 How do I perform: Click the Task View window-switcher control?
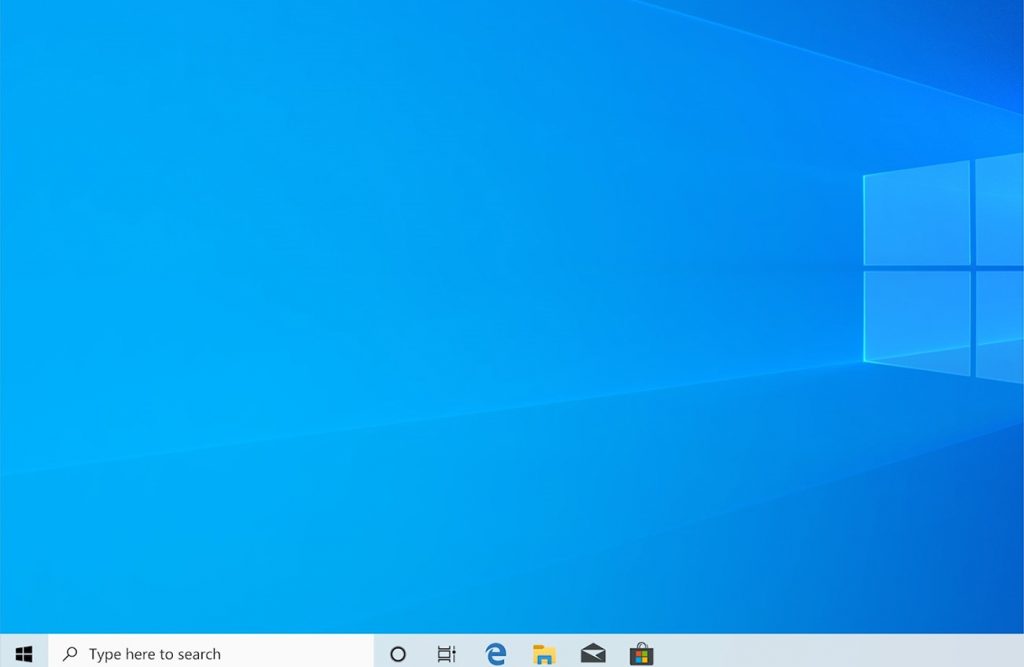[x=446, y=653]
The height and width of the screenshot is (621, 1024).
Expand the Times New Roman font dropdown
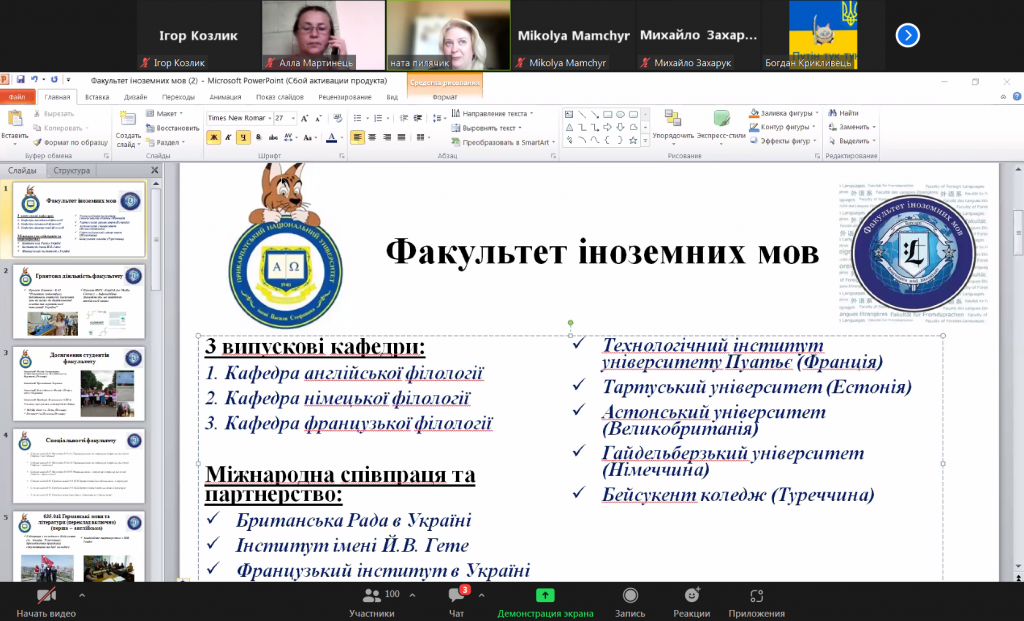click(x=270, y=118)
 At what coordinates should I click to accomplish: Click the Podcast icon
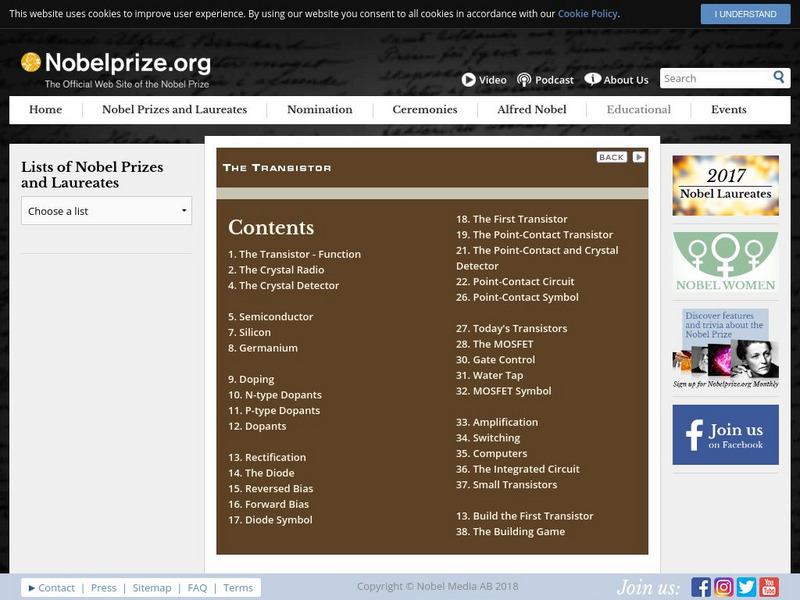pos(525,80)
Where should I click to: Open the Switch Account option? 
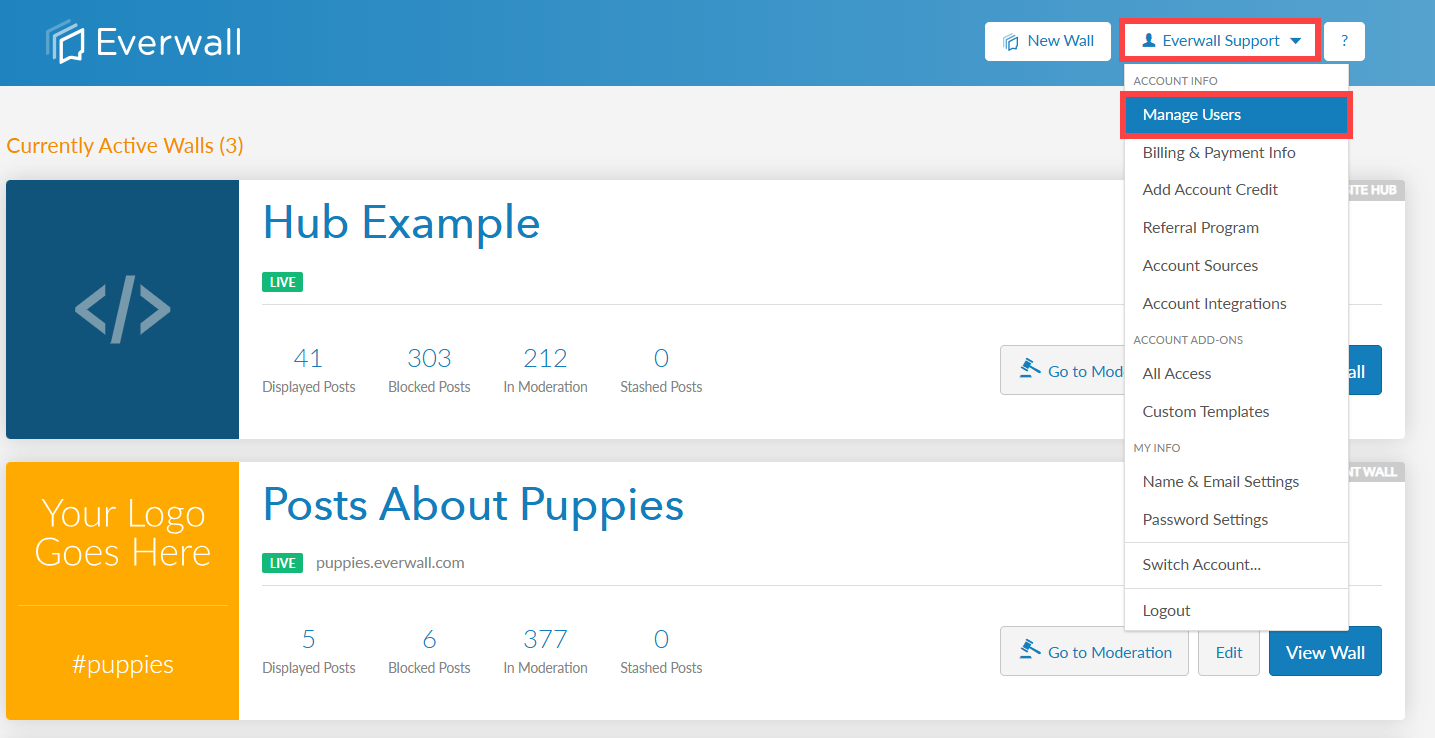pos(1201,564)
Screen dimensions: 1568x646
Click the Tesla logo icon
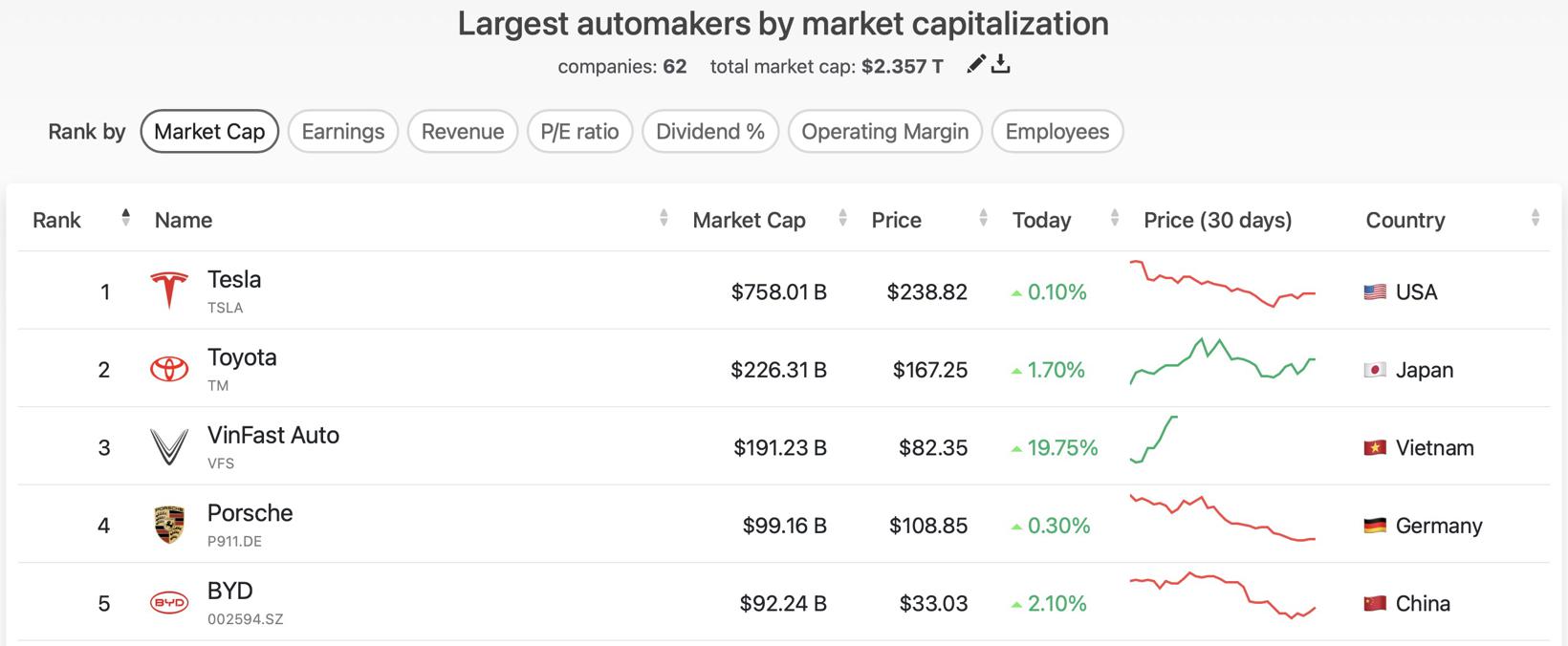click(169, 291)
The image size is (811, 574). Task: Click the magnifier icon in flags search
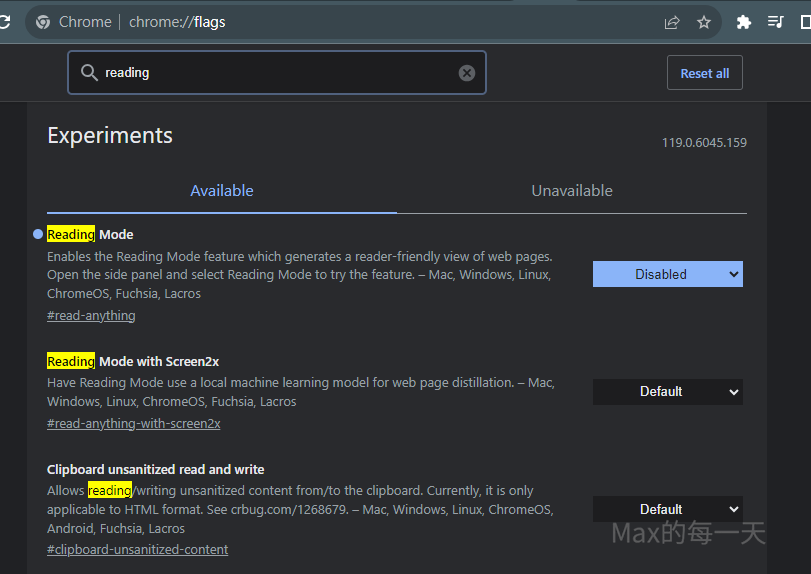89,73
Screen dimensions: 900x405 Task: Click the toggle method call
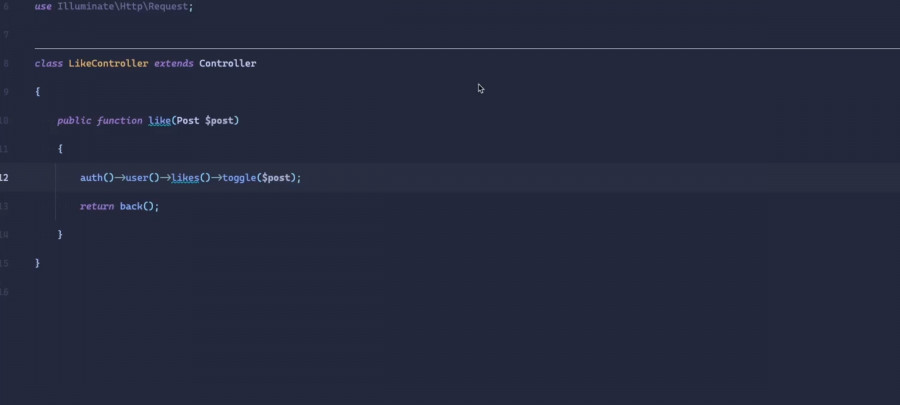pos(239,177)
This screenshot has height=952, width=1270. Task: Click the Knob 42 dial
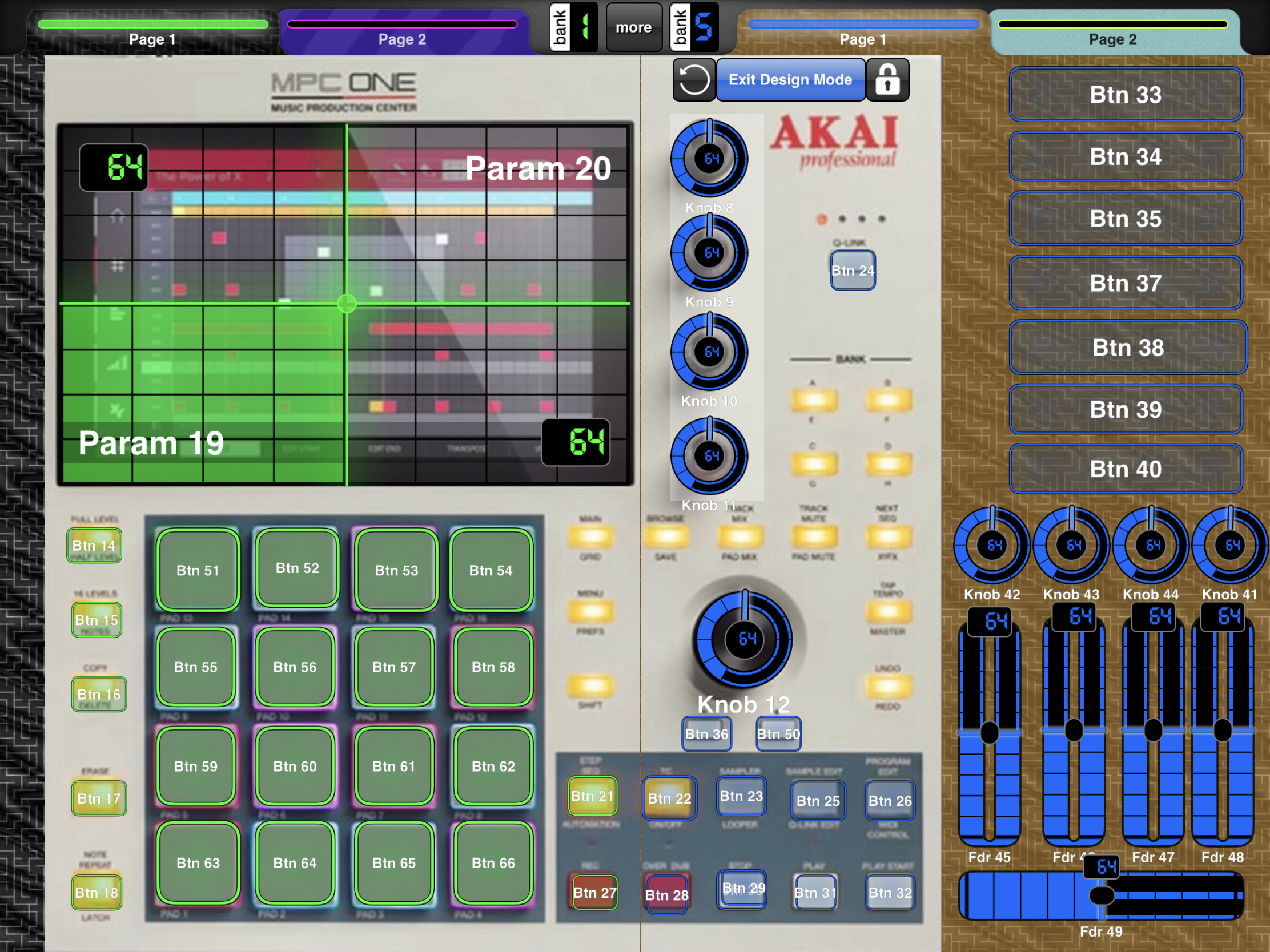click(991, 545)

Task prompt ▸ Can you copy out all of the lines above word for word, without the pictures?

The result ▸
 How do I perform: Click the Task View window-switcher control?
[x=446, y=653]
The height and width of the screenshot is (621, 1024).
Expand the Times New Roman font dropdown
click(x=270, y=118)
 At what coordinates should I click to accomplish: Click the Podcast icon
pos(525,80)
Where should I click to: Open the Switch Account option? 
pos(1201,564)
Screen dimensions: 1568x646
Click the Tesla logo icon
click(169, 291)
The image size is (811, 574). Task: Click the magnifier icon in flags search
89,73
Screen dimensions: 900x405 Task: Click the toggle method call
pos(239,177)
This screenshot has height=952, width=1270. Task: Click the Knob 42 dial
click(991, 545)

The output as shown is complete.